**RECORD EXTRACTS:**
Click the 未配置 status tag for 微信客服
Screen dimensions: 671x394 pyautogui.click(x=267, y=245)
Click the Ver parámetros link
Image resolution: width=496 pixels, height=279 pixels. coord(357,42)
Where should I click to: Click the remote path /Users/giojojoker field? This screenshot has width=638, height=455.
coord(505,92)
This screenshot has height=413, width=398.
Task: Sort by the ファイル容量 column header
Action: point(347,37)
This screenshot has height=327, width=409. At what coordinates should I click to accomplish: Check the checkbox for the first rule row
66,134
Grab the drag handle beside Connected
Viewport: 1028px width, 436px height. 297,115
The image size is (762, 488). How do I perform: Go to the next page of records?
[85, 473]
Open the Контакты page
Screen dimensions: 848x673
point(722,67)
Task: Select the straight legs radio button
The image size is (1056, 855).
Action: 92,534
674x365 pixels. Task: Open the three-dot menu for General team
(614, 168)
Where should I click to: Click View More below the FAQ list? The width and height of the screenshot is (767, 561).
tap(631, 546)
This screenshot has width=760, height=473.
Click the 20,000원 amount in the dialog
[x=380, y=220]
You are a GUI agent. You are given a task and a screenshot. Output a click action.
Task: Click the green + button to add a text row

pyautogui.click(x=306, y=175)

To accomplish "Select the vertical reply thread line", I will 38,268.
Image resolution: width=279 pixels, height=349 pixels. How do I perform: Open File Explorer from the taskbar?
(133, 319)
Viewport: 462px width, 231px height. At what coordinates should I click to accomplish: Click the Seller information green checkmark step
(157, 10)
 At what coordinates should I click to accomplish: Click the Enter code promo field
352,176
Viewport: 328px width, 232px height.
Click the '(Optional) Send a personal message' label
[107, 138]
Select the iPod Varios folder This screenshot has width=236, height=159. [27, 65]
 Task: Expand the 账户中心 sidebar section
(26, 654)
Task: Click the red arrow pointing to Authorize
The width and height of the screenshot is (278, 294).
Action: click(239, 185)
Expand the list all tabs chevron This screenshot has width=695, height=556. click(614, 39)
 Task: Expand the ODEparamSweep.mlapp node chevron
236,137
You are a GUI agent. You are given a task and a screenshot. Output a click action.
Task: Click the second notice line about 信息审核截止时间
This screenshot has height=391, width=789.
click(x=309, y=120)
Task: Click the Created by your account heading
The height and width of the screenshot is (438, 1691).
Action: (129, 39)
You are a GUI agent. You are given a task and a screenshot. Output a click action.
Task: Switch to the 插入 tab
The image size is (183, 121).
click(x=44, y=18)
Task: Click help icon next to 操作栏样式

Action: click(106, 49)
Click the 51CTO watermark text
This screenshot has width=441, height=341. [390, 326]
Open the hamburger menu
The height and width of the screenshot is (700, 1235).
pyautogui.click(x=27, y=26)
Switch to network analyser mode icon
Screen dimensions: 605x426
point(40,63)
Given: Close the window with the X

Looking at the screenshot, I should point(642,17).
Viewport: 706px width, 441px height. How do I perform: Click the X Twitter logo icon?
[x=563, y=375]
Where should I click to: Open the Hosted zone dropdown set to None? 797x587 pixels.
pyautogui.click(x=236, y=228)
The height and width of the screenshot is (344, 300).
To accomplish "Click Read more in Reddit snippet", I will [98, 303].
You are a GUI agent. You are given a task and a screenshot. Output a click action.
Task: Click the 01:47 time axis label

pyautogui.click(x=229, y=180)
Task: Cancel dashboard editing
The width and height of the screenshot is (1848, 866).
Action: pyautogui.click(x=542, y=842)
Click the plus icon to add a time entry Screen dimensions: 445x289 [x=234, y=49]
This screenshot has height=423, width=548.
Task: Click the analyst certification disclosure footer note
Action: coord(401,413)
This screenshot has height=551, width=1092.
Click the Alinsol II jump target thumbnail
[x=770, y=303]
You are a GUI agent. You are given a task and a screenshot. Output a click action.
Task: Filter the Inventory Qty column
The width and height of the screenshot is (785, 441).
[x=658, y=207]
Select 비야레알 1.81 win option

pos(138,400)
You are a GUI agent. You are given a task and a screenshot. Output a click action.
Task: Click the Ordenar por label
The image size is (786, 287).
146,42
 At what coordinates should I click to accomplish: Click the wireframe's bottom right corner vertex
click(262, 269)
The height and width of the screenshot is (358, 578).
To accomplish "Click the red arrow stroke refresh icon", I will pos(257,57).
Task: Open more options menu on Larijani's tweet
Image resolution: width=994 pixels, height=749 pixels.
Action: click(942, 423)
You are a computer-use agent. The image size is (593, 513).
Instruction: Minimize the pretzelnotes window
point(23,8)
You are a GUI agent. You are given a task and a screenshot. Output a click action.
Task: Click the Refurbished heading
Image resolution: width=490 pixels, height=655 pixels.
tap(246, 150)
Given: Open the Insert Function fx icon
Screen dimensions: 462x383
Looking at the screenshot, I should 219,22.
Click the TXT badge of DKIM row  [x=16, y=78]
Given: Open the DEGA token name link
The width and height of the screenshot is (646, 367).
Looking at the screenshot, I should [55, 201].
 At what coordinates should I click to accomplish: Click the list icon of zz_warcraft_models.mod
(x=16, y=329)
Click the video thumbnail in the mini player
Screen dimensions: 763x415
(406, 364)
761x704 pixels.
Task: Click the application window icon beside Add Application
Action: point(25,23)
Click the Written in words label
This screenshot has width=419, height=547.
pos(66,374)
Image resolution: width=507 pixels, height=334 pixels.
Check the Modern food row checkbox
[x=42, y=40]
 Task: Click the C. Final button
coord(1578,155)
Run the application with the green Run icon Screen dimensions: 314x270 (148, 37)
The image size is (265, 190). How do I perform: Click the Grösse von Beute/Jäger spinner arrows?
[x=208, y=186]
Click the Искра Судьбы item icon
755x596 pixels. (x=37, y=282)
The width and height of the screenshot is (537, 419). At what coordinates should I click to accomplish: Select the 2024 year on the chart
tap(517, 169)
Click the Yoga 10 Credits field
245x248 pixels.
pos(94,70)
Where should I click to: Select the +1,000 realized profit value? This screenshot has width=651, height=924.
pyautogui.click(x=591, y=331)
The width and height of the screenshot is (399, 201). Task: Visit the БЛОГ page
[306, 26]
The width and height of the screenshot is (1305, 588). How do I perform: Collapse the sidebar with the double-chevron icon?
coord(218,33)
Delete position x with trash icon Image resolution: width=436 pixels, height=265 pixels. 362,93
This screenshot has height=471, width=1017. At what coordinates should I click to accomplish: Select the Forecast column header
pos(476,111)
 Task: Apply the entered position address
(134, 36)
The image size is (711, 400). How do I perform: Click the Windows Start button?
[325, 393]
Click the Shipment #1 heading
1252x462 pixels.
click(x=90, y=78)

**WORK REQUIRED:** Your answer should be the lines above, from the line containing "Task: Click the red" up to and including the line containing "Task: Filter the Inventory Qty column", reproduced exactly and with nothing else.

**RESPONSE TO THIS EXERCISE:**
Task: Click the red arrow pointing to Authorize
The width and height of the screenshot is (278, 294).
Action: click(239, 185)
Expand the list all tabs chevron This screenshot has width=695, height=556. click(614, 39)
 Task: Expand the ODEparamSweep.mlapp node chevron
236,137
You are a GUI agent. You are given a task and a screenshot. Output a click action.
Task: Click the second notice line about 信息审核截止时间
This screenshot has height=391, width=789.
click(x=309, y=120)
Task: Click the Created by your account heading
The height and width of the screenshot is (438, 1691).
Action: (129, 39)
You are a GUI agent. You are given a task and a screenshot. Output a click action.
Task: Switch to the 插入 tab
The image size is (183, 121).
click(x=44, y=18)
Task: Click help icon next to 操作栏样式

Action: click(106, 49)
Click the 51CTO watermark text
This screenshot has width=441, height=341. [390, 326]
Open the hamburger menu
The height and width of the screenshot is (700, 1235).
pyautogui.click(x=27, y=26)
Switch to network analyser mode icon
Screen dimensions: 605x426
point(40,63)
Given: Close the window with the X

Looking at the screenshot, I should point(642,17).
Viewport: 706px width, 441px height. How do I perform: Click the X Twitter logo icon?
[x=563, y=375]
Where should I click to: Open the Hosted zone dropdown set to None? 797x587 pixels.
pyautogui.click(x=236, y=228)
The height and width of the screenshot is (344, 300).
To accomplish "Click Read more in Reddit snippet", I will [98, 303].
You are a GUI agent. You are given a task and a screenshot. Output a click action.
Task: Click the 01:47 time axis label

pyautogui.click(x=229, y=180)
Task: Cancel dashboard editing
The width and height of the screenshot is (1848, 866).
Action: pyautogui.click(x=542, y=842)
Click the plus icon to add a time entry Screen dimensions: 445x289 [x=234, y=49]
This screenshot has height=423, width=548.
Task: Click the analyst certification disclosure footer note
Action: coord(401,413)
This screenshot has height=551, width=1092.
Click the Alinsol II jump target thumbnail
[x=770, y=303]
You are a GUI agent. You are given a task and a screenshot. Output a click action.
Task: Filter the Inventory Qty column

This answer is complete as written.